Dataset entries:
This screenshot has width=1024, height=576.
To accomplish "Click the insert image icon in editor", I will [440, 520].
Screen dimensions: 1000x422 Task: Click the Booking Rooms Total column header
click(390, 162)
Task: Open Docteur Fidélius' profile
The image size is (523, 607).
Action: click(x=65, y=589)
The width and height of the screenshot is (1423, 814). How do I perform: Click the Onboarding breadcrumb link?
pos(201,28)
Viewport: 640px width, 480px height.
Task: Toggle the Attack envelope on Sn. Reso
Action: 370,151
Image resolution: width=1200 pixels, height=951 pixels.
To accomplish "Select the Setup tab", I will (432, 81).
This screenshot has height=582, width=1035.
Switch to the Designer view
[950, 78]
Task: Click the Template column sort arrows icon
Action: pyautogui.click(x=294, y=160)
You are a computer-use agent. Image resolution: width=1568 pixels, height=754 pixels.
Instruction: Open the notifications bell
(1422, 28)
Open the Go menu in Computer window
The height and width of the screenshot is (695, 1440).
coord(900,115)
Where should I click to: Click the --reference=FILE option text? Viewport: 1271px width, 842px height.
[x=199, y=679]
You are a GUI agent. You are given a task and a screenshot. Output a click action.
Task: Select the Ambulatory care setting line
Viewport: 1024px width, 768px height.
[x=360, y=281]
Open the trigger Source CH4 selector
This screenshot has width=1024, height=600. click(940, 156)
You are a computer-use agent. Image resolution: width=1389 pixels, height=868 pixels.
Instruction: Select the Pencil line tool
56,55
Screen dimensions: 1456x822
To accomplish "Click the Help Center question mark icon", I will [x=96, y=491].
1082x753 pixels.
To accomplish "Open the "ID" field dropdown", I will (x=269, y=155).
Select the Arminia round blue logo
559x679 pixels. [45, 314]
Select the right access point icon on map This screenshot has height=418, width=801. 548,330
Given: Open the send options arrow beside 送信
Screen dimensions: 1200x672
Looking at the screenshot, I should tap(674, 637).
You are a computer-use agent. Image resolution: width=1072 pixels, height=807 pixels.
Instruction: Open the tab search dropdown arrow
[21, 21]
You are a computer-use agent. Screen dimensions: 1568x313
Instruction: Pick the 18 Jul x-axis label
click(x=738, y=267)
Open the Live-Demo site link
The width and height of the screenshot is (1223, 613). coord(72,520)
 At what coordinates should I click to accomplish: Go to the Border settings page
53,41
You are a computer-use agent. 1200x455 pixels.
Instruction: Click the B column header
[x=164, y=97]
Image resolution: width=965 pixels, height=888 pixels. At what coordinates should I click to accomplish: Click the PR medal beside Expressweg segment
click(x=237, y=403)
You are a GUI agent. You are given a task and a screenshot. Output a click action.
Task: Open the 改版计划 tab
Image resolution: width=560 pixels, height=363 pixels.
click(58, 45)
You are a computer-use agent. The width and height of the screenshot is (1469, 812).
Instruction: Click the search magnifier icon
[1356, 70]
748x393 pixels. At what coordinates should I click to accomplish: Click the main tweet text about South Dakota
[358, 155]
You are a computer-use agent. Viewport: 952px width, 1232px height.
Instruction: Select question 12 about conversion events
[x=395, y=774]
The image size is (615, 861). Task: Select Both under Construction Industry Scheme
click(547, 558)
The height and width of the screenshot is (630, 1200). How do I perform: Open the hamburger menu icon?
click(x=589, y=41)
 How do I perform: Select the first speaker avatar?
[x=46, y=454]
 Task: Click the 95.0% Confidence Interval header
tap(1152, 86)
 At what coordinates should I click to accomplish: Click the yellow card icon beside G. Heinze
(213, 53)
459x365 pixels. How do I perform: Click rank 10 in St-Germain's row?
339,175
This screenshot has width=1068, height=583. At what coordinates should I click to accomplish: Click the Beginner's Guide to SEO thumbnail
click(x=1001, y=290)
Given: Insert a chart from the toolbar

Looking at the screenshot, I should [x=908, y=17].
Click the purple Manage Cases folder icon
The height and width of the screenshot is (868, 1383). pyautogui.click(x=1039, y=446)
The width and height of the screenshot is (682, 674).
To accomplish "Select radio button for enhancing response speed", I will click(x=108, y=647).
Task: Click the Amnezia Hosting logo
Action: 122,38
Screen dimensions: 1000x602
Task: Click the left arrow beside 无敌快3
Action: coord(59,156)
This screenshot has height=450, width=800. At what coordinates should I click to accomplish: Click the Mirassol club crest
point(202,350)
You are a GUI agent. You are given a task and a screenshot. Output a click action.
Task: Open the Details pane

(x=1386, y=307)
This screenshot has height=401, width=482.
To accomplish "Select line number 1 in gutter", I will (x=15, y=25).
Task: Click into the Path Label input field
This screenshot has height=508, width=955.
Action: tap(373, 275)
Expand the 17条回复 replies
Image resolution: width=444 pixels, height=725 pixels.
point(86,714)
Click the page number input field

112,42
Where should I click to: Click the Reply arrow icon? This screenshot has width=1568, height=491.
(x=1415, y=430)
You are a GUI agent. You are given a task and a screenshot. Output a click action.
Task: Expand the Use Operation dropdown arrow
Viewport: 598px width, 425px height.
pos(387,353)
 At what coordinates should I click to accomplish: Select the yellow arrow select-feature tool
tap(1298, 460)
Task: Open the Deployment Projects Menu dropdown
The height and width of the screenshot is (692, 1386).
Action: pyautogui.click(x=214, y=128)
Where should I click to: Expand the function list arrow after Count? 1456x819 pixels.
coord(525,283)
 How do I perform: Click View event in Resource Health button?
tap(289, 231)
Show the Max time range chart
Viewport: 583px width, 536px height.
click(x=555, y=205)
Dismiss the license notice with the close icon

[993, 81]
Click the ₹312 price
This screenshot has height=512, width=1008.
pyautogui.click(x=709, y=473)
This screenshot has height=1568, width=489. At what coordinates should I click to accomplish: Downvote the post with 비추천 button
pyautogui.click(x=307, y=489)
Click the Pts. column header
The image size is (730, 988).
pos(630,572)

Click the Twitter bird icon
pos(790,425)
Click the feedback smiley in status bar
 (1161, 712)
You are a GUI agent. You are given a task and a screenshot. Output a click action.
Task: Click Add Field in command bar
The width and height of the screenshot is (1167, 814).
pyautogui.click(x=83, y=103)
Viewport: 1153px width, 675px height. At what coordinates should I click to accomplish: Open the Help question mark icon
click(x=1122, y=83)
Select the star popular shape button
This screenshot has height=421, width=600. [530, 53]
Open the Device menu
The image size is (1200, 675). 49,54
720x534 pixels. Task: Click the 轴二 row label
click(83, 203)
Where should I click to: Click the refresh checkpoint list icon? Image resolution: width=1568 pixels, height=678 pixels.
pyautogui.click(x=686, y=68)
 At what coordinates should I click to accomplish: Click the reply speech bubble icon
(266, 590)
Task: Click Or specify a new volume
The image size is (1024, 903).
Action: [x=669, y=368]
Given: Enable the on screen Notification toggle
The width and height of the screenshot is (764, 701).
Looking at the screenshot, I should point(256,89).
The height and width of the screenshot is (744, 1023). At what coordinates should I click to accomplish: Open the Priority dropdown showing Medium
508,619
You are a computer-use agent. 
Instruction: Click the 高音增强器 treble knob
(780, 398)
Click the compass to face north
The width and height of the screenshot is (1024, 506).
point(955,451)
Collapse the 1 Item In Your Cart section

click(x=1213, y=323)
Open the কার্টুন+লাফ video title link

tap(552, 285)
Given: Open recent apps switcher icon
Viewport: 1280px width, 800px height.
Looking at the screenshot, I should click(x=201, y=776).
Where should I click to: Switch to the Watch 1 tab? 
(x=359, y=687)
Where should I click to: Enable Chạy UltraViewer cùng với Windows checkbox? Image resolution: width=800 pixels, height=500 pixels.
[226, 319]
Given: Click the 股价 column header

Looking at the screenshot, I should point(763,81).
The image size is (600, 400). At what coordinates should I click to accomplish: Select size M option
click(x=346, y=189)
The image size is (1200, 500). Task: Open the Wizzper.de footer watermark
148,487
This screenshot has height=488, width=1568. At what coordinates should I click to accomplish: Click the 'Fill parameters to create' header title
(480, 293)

### EXERCISE PROMPT
Starting at the line that contains "Where should I click to: Click the refresh", print every line through the last one of the records, exactly and with nothing else.

### RESULT OF THIS TASK
Where should I click to: Click the refresh checkpoint list icon? Image resolution: width=1568 pixels, height=678 pixels.
pyautogui.click(x=686, y=68)
 At what coordinates should I click to accomplish: Click the reply speech bubble icon
(266, 590)
Task: Click Or specify a new volume
The image size is (1024, 903).
Action: [x=669, y=368]
Given: Enable the on screen Notification toggle
The width and height of the screenshot is (764, 701).
Looking at the screenshot, I should point(256,89).
The height and width of the screenshot is (744, 1023). At what coordinates should I click to accomplish: Open the Priority dropdown showing Medium
508,619
You are a computer-use agent. 
Instruction: Click the 高音增强器 treble knob
(780, 398)
Click the compass to face north
The width and height of the screenshot is (1024, 506).
point(955,451)
Collapse the 1 Item In Your Cart section

click(x=1213, y=323)
Open the কার্টুন+লাফ video title link

tap(552, 285)
Given: Open recent apps switcher icon
Viewport: 1280px width, 800px height.
Looking at the screenshot, I should click(x=201, y=776).
Where should I click to: Switch to the Watch 1 tab? 
(x=359, y=687)
Where should I click to: Enable Chạy UltraViewer cùng với Windows checkbox? Image resolution: width=800 pixels, height=500 pixels.
[226, 319]
Given: Click the 股价 column header

Looking at the screenshot, I should point(763,81).
The image size is (600, 400). At what coordinates should I click to accomplish: Select size M option
click(x=346, y=189)
The image size is (1200, 500). Task: Open the Wizzper.de footer watermark
148,487
This screenshot has height=488, width=1568. At what coordinates should I click to accomplish: Click the 'Fill parameters to create' header title
(480, 293)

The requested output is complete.